По полдня проводя с Пёрл, он постепенно узнавал кое-что об их жизни в дороге. Путешествовали они налегке: две тарелки, две чашки, букет разномастных приборов; у каждой по вещмешку с одеждой; и, разумеется, фотоаппараты Мии. Летом ехали с опущенными стеклами, потому что у “кролика” не было кондиционера; зимой ездили по ночам, включив печку на полную мощность, а днем парковались на солнышке, спали в уютной теплице машины и снова отправлялись в путь на закате. На ночь Мия ставила сумки возле сидений, поверх расстилала армейское одеяло – выходила постель, на которой они вдвоем еле-еле помещались. Чтобы никто не глазел, между дверцей багажника и подголовниками передних сидений натягивали простыню – получалась палатка. Ели, притормозив на обочине, из бумажных продуктовых пакетов, стоявших за водительским сиденьем: хлеб, арахисовое масло, фрукты, иной раз салями или палка пепперони, если Мия находила колбасу со скидкой. Иногда путешествовали пару дней, иногда неделю, приезжали куда-нибудь и, если Мия улавливала там созвучие, – останавливались.

Находили жилье: обычно студию, порой однокомнатную квартиру – то, что могли себе позволить и с помесячной платой, потому что Мия не любила сидеть на месте как привязанная. Обустраивались так же, как в Шейкер-Хайтс, – переделывали или хотя бы подновляли выброшенное и уцененное; Мия записывала Пёрл в местную школу и находила работу, чтоб хватало на жизнь. И приступала к новому проекту – работала, носилась с идеей, как собака с костью, по три месяца, четыре, полгода, пока не набирала серию, которую отправляла Аните в Нью-Йорк.

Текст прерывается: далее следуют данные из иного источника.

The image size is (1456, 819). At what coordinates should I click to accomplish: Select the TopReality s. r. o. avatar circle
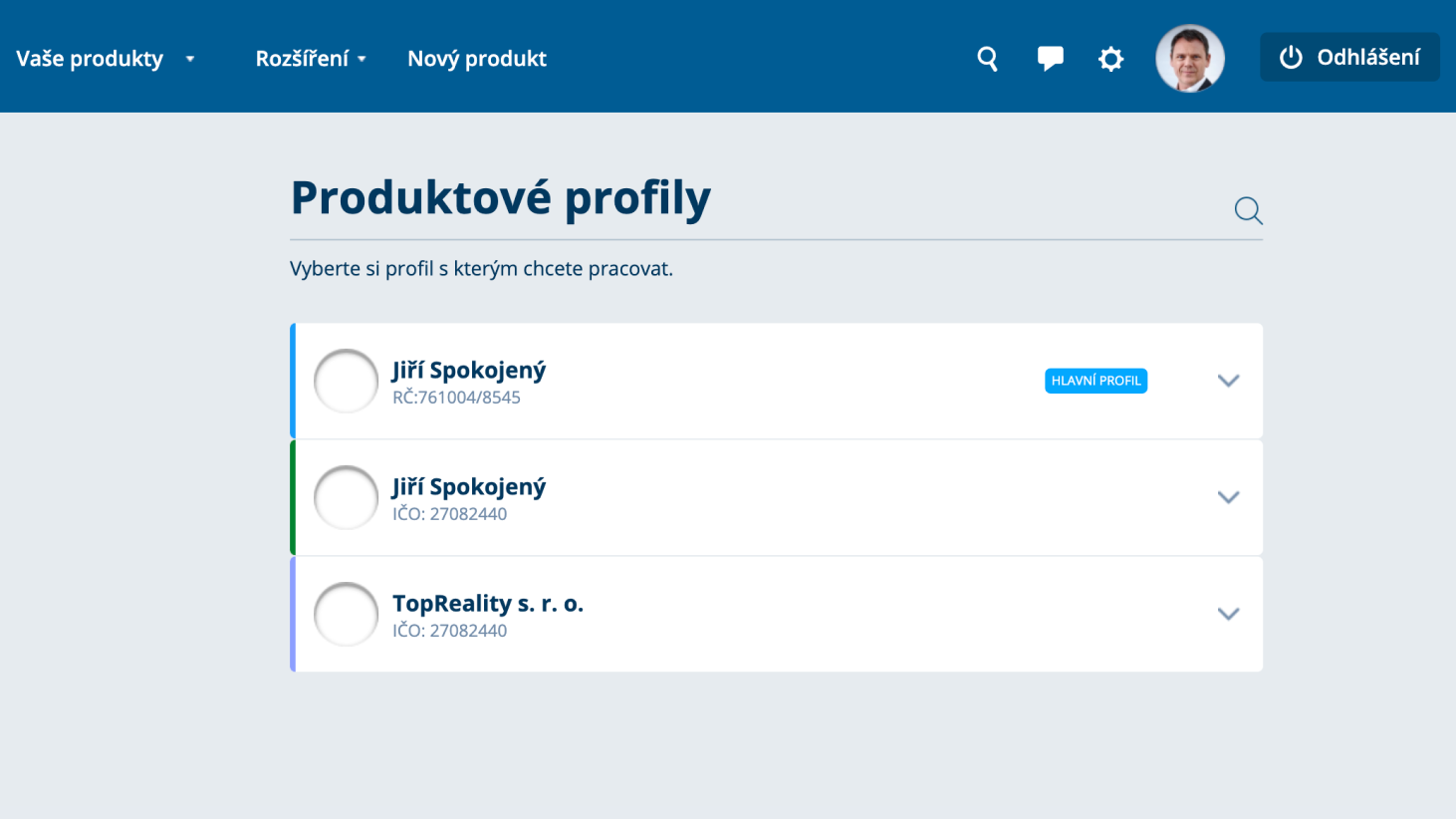346,614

Темную комнату Мия устраивала в ванной, когда Пёрл засыпала. После пары-тройки переездов отладила процесс до лабораторной точности: лотки для промывки в ванне, просушка снимков на душевой штанге, скатанное полотенце под дверь, чтоб не светило из щели. Закончив, лотки она складывала штабелем, убирала фотоувеличитель в футляр, прятала под раковину банки с реактивами, до блеска оттирала ванну к утреннему душу Пёрл. Приоткрывала окно и отправлялась в постель; когда просыпалась Пёрл, от кислой вони фиксажа не оставалось и следа. Пёрл всегда знала: едва Мия отошлет серию, они снова погрузятся в машину – и всё повторится. Один город – один проект, а затем пора двигаться дальше.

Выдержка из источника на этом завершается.